A record producer or music producer has a broad role in overseeing and managing the recording and production of a band or performer's music. A producer has many roles that may include, but are not limited to, gathering ideas for the project, composing the music for the project, selecting songs or session musicians, proposing changes to the song arrangements, coaching the artist and musicians in the studio, controlling the recording sessions, supervising the entire process through audio mixing and, in some cases, to the audio mastering stage. Producers often take on a wider entrepreneurial role, with responsibility for the budget, schedules and negotiations. Writer Chris Deville explains it, "Sometimes a producer functions like a creative consultant — someone who helps a band achieve a certain aesthetic, or who comes up with the perfect violin part to complement the vocal melody, or who insists that a chorus should be a bridge. Other times a producer will build a complete piece of music from the ground up and present the finished product to a vocalist, like Metro Boomin supplying Future with readymade beats or Jack Antonoff letting Taylor Swift add lyrics and melody to an otherwise-finished “Out Of The Woods.”The artist of an album may not be a record producer or music producer for his/her album.
While both contribute creatively, the official credit of "record producer" may depend on the record contract. Christina Aguilera, for example, did not receive record producer credits until many albums into her career. In the 2010s, the producer role is sometimes divided among up to three different individuals: executive producer, vocal producer and music producer. An executive producer oversees project finances, a vocal producers oversees the vocal production, a music producer oversees the creative process of recording and mixings; the music producer is often a competent arranger, musician or songwriter who can bring fresh ideas to a project. As well as making any songwriting and arrangement adjustments, the producer selects and/or collaborates with the mixing engineer, who takes the raw recorded tracks and edits and modifies them with hardware and software tools to create a stereo or surround sound "mix" of all the individual voices sounds and instruments, in turn given further adjustment by a mastering engineer for the various distribution media.

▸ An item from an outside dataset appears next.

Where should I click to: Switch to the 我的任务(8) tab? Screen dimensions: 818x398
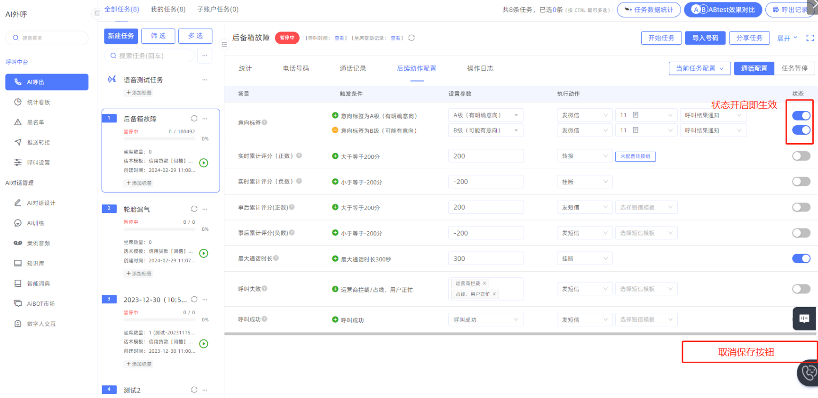coord(168,9)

The producer oversees the recording engineer who concentrates on the technical aspects of recording. Noted producer Phil Ek described his role as "the person who creatively guides or directs the process of making a record", like a director would a movie. Indeed, in Bollywood music, the designation is music director; the music producer's job is to create and mold a piece of music. The scope of responsibility may be one or two songs or an artist's entire album – in which case the producer will develop an overall vision for the album and how the various songs may interrelate. At the beginning of record industry, the producer role was technically limited to record, in one shot, artists performing live; the immediate predecessors to record producers were the artists and repertoire executives of the late 1920s and 1930s who oversaw the "pop" product and led session orchestras. That was the case of Ben Selvin at Columbia Records, Nathaniel Shilkret at Victor Records and Bob Haring at Brunswick Records.

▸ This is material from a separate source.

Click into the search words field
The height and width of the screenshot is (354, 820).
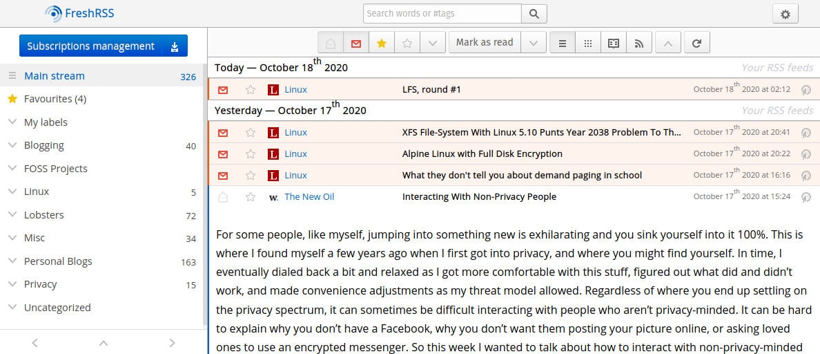coord(442,14)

By the end of the 1930s, the first professional recording studios not owned by the major companies were established separating the roles of A&R man and producer, although it wouldn't be until the late 1940s when the term "producer" became used in the industry. The role of producers changed progressively over the 1960s due to technology; the development of multitrack recording caused a major change in the recording process. Before multitracking, all the elements of a song had to be performed simultaneously. All of these singers and musicians had to be assembled in a large studio where the performance was recorded. With multitrack recording, the "bed tracks" (rhythm section accompaniment parts such as the bassline and rhythm guitar could be recorded first, the vocals and solos could be added using as many "takes" as necessary, it was no longer necessary to get all the players in the studio at the same time. A pop band could record their backing tracks one week, a horn section could be brought in a week to add horn shots and punches, a string section could be brought in a week after that.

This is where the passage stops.